> **Work task**: Set each record down exactly, excluding all images.

[Records from a data source]

════════

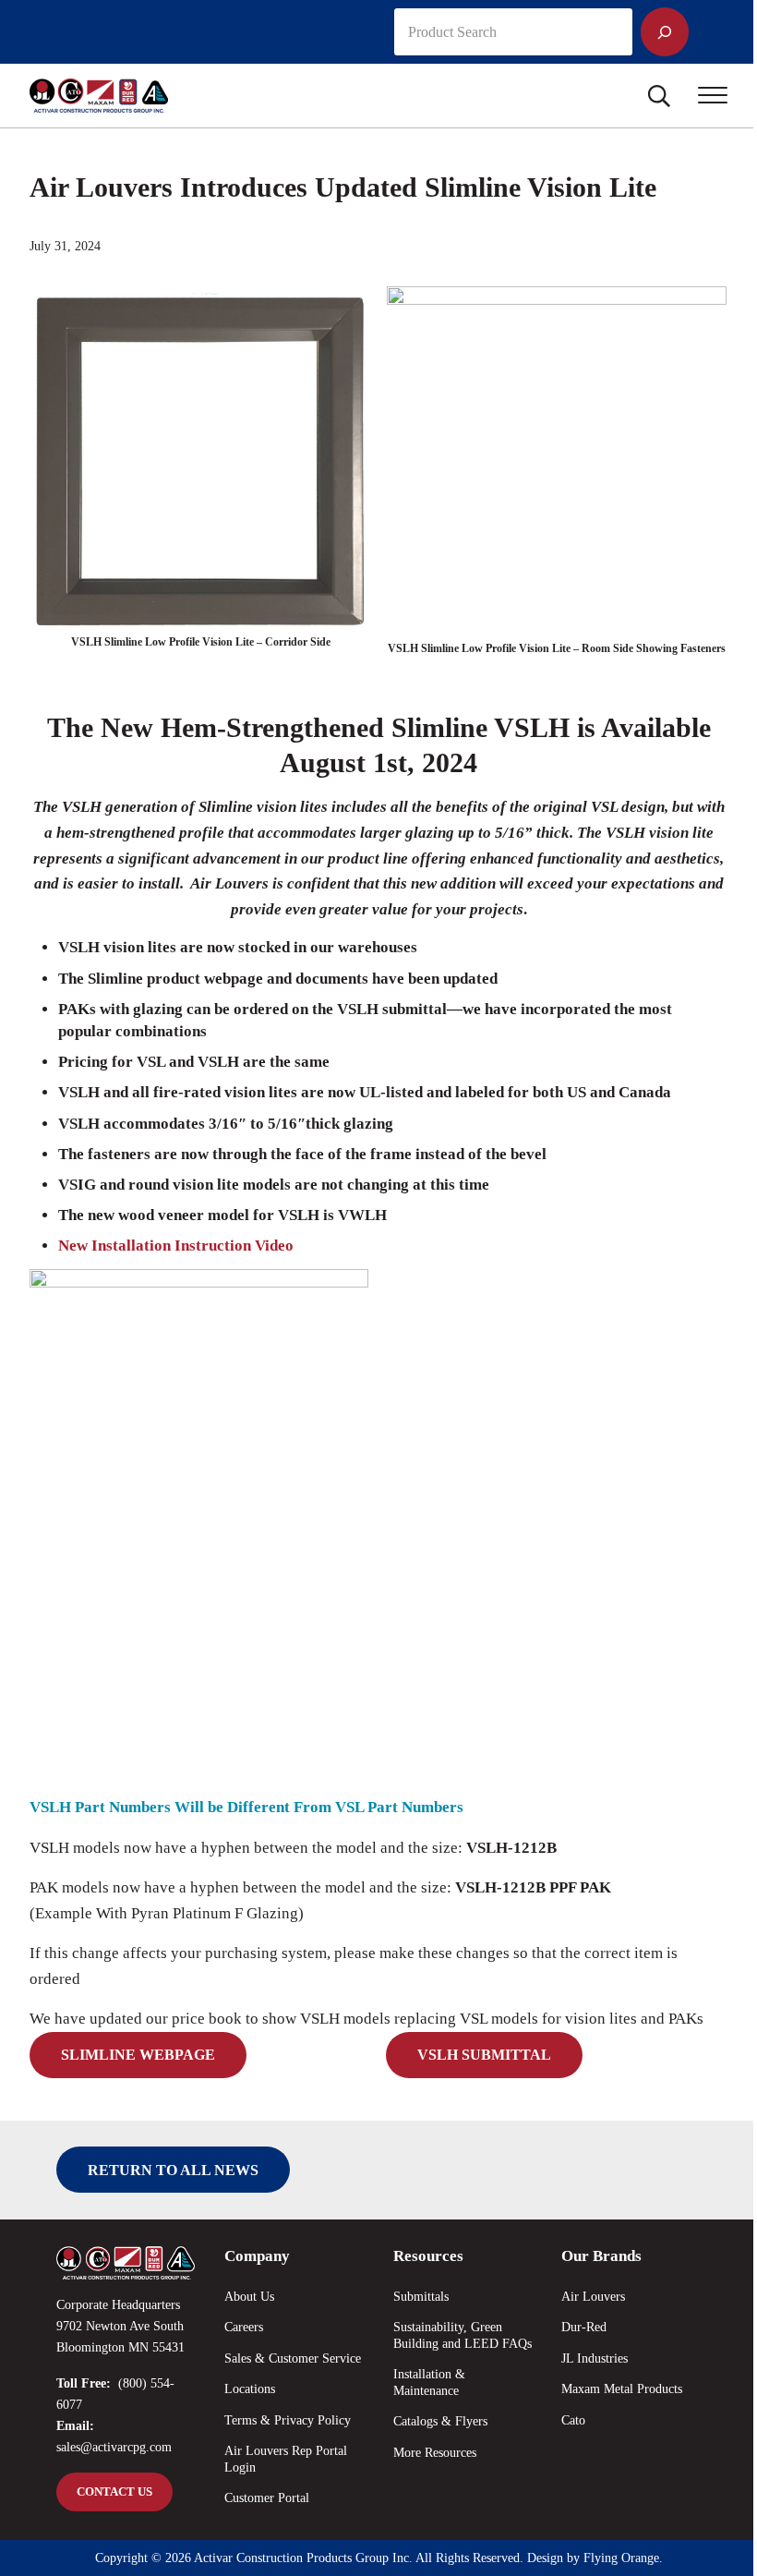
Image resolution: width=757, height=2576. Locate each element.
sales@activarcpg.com (114, 2446)
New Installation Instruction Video (176, 1245)
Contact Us (114, 2491)
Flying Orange (621, 2557)
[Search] (665, 31)
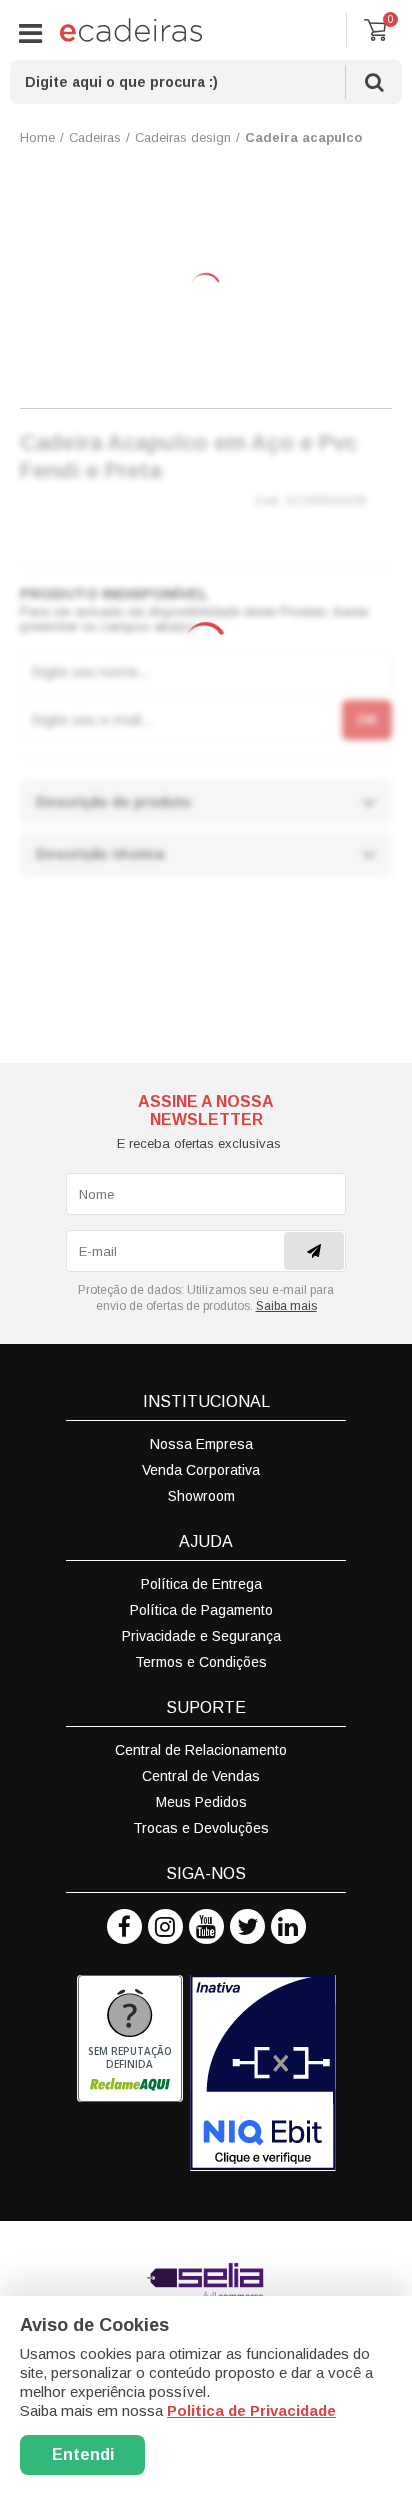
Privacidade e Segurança (201, 1636)
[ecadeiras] (131, 30)
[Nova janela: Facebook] (124, 1926)
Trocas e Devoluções (201, 1828)
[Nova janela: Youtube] (206, 1926)
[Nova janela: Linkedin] (288, 1926)
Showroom (201, 1496)
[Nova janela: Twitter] (247, 1926)
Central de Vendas (201, 1776)
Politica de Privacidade (251, 2410)
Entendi (83, 2454)
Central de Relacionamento (201, 1750)
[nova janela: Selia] (206, 2281)
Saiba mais (286, 1306)
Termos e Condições (201, 1662)
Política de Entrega (201, 1584)
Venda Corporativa (201, 1470)
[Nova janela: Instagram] (165, 1926)
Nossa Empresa (201, 1444)
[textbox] (206, 82)
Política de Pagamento (201, 1610)
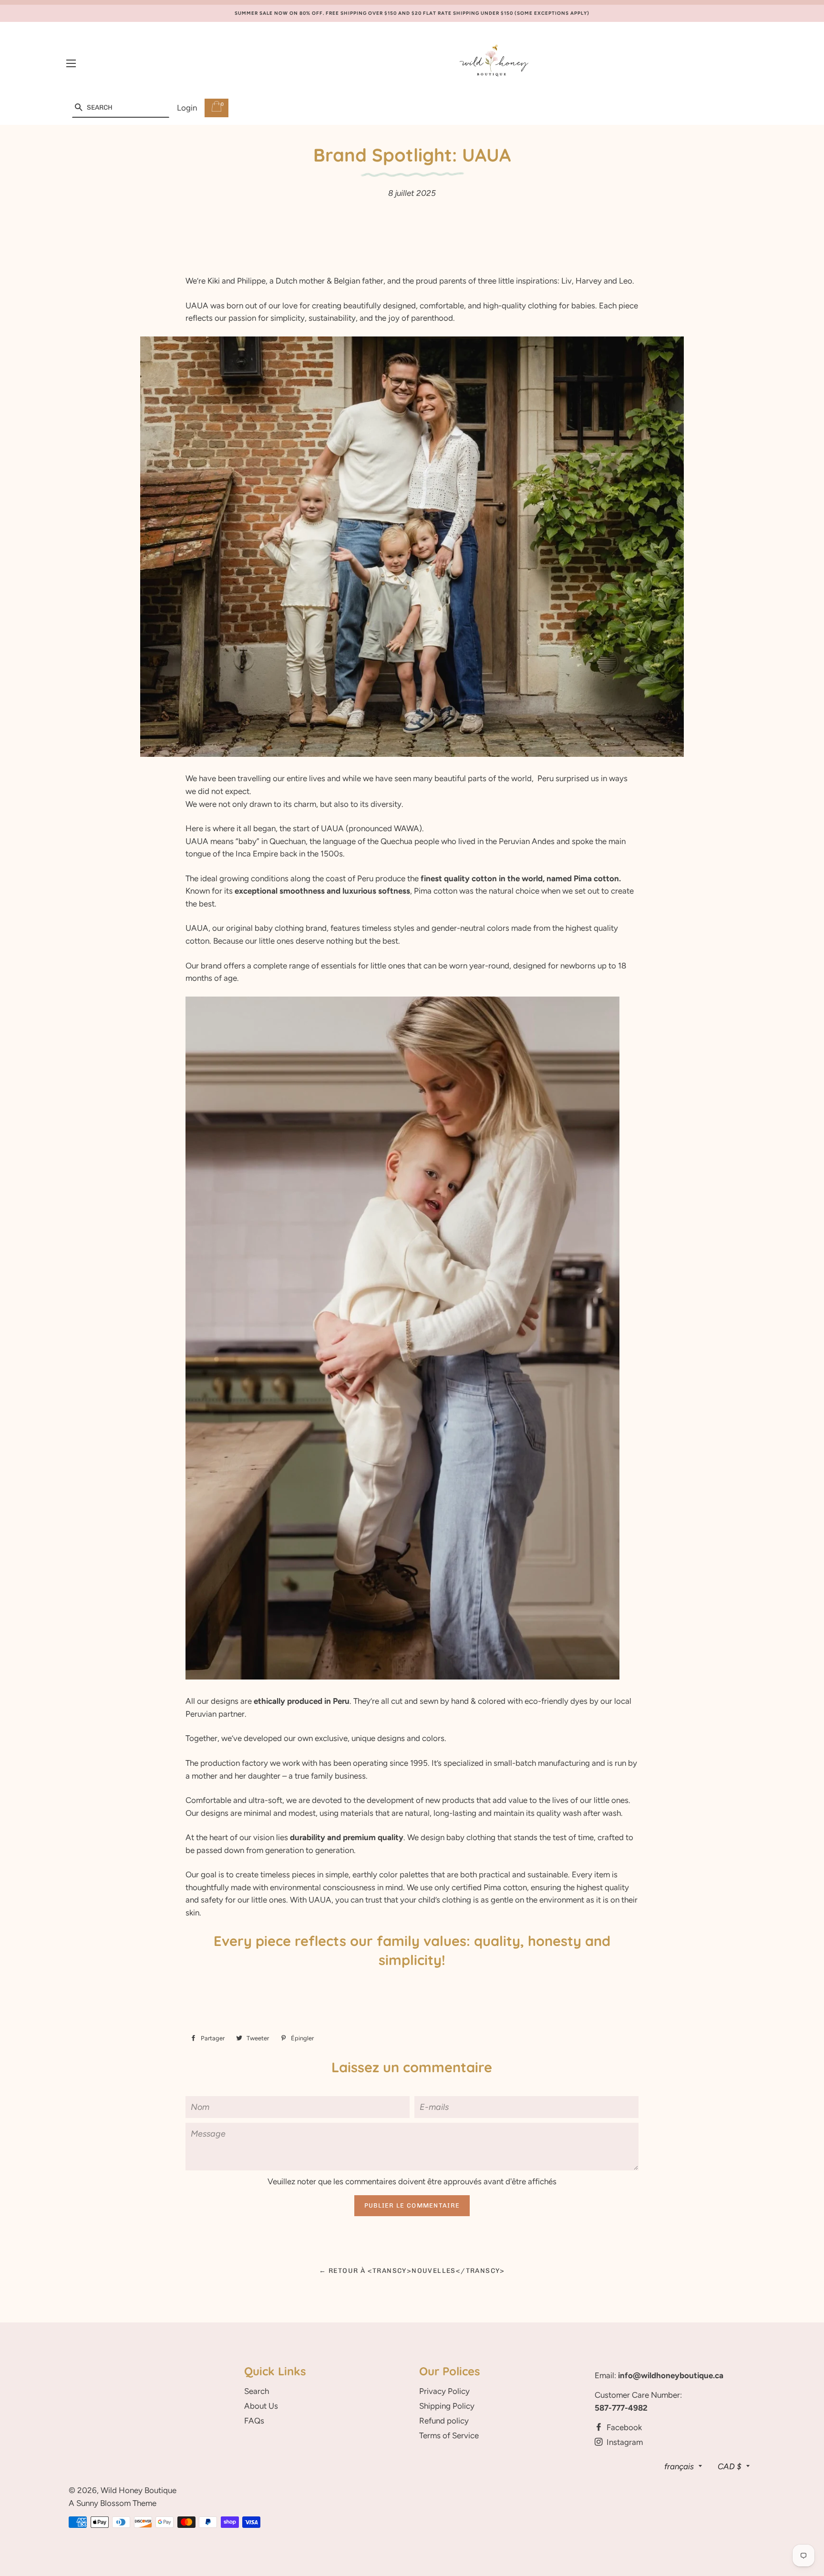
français (679, 2466)
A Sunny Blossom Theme (112, 2503)
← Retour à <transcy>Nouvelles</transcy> (412, 2271)
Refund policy (444, 2420)
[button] (78, 108)
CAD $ (730, 2466)
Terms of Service (449, 2435)
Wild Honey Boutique (138, 2490)
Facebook (623, 2427)
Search (256, 2391)
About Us (261, 2406)
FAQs (254, 2420)
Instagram (624, 2442)
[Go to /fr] (494, 63)
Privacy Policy (444, 2391)
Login (187, 107)
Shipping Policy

════════

> **Response**:
Image resolution: width=757, height=2576. Locate each element.
sales@activarcpg.com (114, 2446)
New Installation Instruction Video (176, 1245)
Contact Us (114, 2491)
Flying Orange (621, 2557)
[Search] (665, 31)
Privacidade e Segurança (201, 1636)
[ecadeiras] (131, 30)
[Nova janela: Facebook] (124, 1926)
Trocas e Devoluções (201, 1828)
[Nova janela: Youtube] (206, 1926)
[Nova janela: Linkedin] (288, 1926)
Showroom (201, 1496)
[Nova janela: Twitter] (247, 1926)
Central de Vendas (201, 1776)
Politica de Privacidade (251, 2410)
Entendi (83, 2454)
Central de Relacionamento (201, 1750)
[nova janela: Selia] (206, 2281)
Saiba mais (286, 1306)
Termos e Condições (201, 1662)
Política de Entrega (201, 1584)
Venda Corporativa (201, 1470)
[Nova janela: Instagram] (165, 1926)
Nossa Empresa (201, 1444)
[textbox] (206, 82)
Política de Pagamento (201, 1610)
français (679, 2466)
A Sunny Blossom Theme (112, 2503)
← Retour à <transcy>Nouvelles</transcy> (412, 2271)
Refund policy (444, 2420)
[button] (78, 108)
CAD $ (730, 2466)
Terms of Service (449, 2435)
Wild Honey Boutique (138, 2490)
Facebook (623, 2427)
Search (256, 2391)
About Us (261, 2406)
FAQs (254, 2420)
Instagram (624, 2442)
[Go to /fr] (494, 63)
Privacy Policy (444, 2391)
Login (187, 107)
Shipping Policy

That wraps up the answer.